____ DATASET

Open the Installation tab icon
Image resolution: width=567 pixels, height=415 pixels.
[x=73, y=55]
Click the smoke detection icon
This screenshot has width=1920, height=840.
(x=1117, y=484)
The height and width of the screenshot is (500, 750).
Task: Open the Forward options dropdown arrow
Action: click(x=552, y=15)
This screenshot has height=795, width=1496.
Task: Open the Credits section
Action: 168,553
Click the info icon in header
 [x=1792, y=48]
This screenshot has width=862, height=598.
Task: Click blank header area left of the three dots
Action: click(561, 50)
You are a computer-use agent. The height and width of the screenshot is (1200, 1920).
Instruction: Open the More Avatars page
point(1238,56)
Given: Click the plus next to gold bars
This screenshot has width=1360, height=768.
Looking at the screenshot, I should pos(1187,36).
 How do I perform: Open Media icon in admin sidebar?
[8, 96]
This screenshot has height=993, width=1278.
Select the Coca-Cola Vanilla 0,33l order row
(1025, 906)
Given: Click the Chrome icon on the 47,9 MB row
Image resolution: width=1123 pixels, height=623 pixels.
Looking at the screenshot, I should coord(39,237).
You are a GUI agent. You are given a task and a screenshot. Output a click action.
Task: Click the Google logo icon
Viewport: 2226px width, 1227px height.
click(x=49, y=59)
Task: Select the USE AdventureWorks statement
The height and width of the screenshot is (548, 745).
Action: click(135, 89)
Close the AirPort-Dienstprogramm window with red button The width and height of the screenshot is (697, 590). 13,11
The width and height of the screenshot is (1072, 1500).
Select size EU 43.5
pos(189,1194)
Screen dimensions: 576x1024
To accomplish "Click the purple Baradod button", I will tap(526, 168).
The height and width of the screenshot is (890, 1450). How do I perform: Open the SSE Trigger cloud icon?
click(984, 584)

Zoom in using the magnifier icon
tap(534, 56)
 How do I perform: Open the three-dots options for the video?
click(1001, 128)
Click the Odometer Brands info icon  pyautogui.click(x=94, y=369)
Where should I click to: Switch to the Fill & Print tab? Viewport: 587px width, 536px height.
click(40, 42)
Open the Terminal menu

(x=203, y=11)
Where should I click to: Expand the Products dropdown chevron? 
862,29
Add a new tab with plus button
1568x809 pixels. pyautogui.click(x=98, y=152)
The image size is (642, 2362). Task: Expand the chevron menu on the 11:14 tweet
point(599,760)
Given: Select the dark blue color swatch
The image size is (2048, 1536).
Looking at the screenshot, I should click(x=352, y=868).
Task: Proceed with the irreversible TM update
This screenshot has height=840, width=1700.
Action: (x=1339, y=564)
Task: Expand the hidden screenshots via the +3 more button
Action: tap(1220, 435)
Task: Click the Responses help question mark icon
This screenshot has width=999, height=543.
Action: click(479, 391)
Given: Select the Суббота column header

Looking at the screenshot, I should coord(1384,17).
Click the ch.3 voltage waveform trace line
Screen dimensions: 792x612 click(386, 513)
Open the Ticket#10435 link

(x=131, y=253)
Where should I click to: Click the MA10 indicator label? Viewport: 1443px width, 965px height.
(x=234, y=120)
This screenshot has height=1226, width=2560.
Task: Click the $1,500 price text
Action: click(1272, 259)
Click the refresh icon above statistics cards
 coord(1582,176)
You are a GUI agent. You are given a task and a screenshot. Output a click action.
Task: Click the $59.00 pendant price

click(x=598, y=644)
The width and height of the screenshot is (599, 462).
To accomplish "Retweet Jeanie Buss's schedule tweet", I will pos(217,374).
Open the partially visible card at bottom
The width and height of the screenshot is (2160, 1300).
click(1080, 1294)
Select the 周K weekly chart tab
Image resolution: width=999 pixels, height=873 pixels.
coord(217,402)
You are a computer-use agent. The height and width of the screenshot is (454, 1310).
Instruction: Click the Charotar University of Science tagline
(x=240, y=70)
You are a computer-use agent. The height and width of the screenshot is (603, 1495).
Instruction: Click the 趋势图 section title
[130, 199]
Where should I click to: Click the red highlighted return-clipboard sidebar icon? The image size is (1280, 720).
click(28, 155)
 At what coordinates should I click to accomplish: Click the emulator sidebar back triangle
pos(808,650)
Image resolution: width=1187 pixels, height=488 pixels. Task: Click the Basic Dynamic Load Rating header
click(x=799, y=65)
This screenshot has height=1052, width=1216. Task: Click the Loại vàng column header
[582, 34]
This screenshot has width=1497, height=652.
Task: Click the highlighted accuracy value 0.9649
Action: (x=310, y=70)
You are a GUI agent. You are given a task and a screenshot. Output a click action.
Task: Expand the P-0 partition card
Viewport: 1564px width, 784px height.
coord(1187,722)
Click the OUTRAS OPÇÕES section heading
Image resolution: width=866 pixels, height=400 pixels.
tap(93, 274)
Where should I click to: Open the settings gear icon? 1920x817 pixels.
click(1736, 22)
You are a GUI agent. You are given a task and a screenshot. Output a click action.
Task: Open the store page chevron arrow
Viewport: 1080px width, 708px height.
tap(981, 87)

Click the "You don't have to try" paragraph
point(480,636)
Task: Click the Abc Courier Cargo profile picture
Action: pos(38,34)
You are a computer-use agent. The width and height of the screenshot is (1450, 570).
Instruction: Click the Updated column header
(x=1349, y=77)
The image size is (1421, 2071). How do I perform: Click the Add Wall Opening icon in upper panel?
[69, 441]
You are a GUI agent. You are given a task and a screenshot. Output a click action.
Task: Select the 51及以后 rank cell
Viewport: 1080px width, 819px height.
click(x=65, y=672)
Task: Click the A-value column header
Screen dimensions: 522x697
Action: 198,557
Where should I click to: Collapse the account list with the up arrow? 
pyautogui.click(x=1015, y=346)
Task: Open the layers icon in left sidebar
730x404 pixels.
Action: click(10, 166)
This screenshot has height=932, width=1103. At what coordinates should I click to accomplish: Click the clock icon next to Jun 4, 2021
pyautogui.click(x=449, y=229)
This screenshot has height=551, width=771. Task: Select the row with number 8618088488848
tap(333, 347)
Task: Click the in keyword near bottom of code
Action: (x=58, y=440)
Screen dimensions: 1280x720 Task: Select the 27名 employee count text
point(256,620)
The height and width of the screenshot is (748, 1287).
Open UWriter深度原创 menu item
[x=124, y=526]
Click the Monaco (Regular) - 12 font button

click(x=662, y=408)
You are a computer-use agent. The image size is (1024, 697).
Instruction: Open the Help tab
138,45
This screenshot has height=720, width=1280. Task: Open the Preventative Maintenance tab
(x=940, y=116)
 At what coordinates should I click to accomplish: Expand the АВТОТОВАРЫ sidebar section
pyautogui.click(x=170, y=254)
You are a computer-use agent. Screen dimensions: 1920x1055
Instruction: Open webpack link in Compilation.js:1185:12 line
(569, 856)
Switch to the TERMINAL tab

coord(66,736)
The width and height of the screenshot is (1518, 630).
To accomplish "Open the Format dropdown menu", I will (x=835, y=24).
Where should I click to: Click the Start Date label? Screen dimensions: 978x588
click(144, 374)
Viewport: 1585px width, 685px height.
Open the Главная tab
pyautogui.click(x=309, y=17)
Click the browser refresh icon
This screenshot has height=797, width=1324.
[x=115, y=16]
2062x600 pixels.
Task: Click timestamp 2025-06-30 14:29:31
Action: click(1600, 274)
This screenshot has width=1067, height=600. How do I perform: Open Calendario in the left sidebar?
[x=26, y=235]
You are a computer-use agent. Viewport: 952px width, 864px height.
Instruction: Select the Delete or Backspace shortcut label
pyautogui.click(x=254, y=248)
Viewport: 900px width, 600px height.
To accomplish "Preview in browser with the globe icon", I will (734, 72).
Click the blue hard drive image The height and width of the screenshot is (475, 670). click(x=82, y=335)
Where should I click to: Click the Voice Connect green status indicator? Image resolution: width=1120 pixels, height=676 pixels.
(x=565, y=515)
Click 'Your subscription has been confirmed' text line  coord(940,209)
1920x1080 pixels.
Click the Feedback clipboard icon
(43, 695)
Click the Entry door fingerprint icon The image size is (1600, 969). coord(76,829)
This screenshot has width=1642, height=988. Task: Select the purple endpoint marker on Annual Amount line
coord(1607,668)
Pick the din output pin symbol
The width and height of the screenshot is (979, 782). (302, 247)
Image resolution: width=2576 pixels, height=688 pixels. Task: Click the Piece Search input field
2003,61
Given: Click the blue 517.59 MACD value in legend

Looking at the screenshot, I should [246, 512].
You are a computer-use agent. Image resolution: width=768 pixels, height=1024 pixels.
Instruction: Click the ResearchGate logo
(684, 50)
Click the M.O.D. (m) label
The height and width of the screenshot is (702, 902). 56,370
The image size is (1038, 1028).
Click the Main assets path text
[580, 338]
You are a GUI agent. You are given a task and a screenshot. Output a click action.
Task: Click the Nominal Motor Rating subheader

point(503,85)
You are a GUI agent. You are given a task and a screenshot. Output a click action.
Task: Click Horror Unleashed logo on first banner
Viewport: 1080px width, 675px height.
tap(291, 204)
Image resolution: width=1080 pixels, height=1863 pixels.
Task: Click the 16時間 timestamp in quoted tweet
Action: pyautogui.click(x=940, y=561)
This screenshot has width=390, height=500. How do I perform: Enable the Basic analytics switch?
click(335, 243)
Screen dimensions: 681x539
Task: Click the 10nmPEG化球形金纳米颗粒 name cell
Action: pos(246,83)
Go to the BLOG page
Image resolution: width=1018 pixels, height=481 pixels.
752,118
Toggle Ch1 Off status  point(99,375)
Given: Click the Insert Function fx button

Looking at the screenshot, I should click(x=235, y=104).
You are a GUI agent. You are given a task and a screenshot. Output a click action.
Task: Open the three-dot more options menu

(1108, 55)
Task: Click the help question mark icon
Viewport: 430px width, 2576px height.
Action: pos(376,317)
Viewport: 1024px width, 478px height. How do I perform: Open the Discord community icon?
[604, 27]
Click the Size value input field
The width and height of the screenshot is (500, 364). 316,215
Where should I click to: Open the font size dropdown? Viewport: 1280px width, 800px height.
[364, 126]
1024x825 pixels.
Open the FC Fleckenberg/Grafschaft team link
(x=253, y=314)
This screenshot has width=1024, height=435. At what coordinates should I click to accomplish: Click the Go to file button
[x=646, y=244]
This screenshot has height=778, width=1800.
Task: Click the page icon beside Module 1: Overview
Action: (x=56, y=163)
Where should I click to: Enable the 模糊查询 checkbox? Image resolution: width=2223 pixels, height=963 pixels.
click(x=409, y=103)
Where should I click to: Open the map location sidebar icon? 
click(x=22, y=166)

________

— REQUIREMENT —
In the records above, find the lines containing "question" and copy them.

— RESPONSE TO THE TASK —
Task: Click the Responses help question mark icon
Task: Click the help question mark icon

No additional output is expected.